I was setting up Azure File Sync tonight and ran into a weird issue that I found absolutely nothing online about. Whenever I tried to add this one server as a server endpoint, I kept getting an error stating the provisioning was canceled and in the progress area it said "Provisioning failed" with the Enabling Sync step saying "Server job with command name NewServerEndpointWithDatePolicy and id <some guid> failed with -2134347507."
Not very descriptive! And searching yielded no results, so it's apparently not a common error.
Well thankfully the Azure File Sync agent has very good logging. In the Event Viewer, you look under Applications and Services Logs, Microsoft, FileSync, Management, Operational for these types of errors.
The very last entry was the error, event ID 5103.
This is basically the same text that showed up in the portal, but with one vital extra clue: Sync is not supported on a volume using compression.
Oh, well that explains it! Except... The only problem is that this volume isn't compressed. I double checked this.
Yup, not compressed. But maybe some deep subfolder is compressed. So I reset compression by recursively disabling compression on the entire volume again. So now I knew none of the files were compressed.
Trying again led to the same error. This is where I hit a brick wall and decided to take a break.
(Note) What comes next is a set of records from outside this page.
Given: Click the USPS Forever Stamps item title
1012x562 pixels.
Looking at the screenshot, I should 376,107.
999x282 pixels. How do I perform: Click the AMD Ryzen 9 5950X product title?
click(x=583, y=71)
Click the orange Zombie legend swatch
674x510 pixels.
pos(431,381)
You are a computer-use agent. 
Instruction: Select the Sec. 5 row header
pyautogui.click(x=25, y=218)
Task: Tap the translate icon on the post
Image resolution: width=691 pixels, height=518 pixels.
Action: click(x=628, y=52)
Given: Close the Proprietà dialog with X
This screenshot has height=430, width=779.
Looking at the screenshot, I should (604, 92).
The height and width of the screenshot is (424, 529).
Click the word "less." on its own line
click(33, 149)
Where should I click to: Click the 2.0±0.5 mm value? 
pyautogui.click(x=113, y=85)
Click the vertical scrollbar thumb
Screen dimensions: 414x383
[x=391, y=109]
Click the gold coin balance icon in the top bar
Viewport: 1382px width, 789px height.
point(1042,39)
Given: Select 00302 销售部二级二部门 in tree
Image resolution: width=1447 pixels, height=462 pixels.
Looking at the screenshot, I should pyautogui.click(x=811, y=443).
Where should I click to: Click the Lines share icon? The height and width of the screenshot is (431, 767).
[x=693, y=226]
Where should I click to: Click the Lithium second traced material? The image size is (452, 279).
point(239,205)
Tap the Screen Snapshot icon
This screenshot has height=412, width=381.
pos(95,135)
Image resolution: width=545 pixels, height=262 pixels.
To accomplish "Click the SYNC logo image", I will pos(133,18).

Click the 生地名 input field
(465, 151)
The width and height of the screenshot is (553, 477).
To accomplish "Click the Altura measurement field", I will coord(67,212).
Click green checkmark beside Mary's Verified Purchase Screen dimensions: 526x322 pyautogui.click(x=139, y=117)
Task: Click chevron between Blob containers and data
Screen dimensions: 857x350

I found later that the entire volume had been compressed at some point in the past. But this was years ago, and as shown above, compression is now disabled.
So it appears that disabling compression isn't enough for the validation step of Azure File Sync. Something from the past is still lurking around in the system. What could the agent possibly be looking at that made it think the volume was still compressed?
At this point, I put on my programmer's hat and tried to think how they developed the detection logic. Since nobody else I could find is having this issue, it must be something pretty unique or rare happening here. I checked WMI properties on the volume (there's a flag for compressed volume), but that also showed that the volume was not compressed. I dug a bit in the registry, but I couldn't find anything interesting. I looked up the Win32 API call to obtain volume properties and executed that, but it also the volume was uncompressed. So what is the agent looking at?
Then it dawned on me. NTFS metadata is stored in the system hidden "System Volume Information" folder that is at the root of every drive. Maybe there is a clue there. I went into the folder properties of File Explorer and disabled "Hide protected operating system files (recommended)."
Then I went back to the root and it all became very clear.
Compressed folders show up in blue because I have "Show encrypted or compressed NTFS files in color" enabled (this is disabled in Server 2016+ by default). But if you look at the properties of the folder, you can also clearly see that the System Volume Information folder itself is compressed.
So all I needed to do was uncheck that, apply recursively, and be on my way, right? Nope. System Volume Information is highly protected by the operating system due to the critical nature of the data stored in there. So to remove compression, we have to go through a lot of hoops first.
The easiest way to do this is to run a few commands from an elevated command prompt. The GUI just gets in the way.
First I took ownership of System Volume Information. (If you are going to repeat these steps, obviously change the commands to your admin username and file path where applicable.)
TAKEOWN /F "D:\System Volume Information" /R
A bunch of errors flashed by, but this is okay. This will get us far enough. Now I ran the following two commands.
ICACLS "D:\System Volume Information" /GRANT Administrator:F
ICACLS "D:\System Volume Information" /GRANT Administrator:F /T /C
More errors flashed by, also okay.
Now back in the GUI, I went to the properties and unchecked the compression option. I chose apply recursively and watched it go. It ran into a lot of errors (of course) and I just had to keep clicking through them until it finished. Curiously, when I was done, all the subfolders were no longer comrpessed, but the System Volume Information root folder still showed up as compressed. I repeated the steps but chose "this folder only" this time and that took care of that. Weird, but okay.
At this point, I rebooted the server. On startup, Windows will reset the permissions to System Volume Information, so we don't have to worry about undoing the permissions we added above.
Back in Azure, before I could try to add the server endpoint again, I had to delete the previous attempt. It's not intuitive (no surprise for Azure) but in this case, you right click and select delete.
Now I attempted to add the server endpoint back and waited a few minutes for provisioning to start.
Success!
From this we can deduce that the developers looked at the compression attribute on System Volume Information for the detection logic instead of the drive root or via the volume properties API call. That's different from the other ways I saw how to do it when I googled, but maybe it's the correct way for whatever reason compression has to be disabled for Azure File Sync? I really don't know. It may also be a bug.
In any case, the error message needs to be written a lot more clearly, this issue was not obvious at all!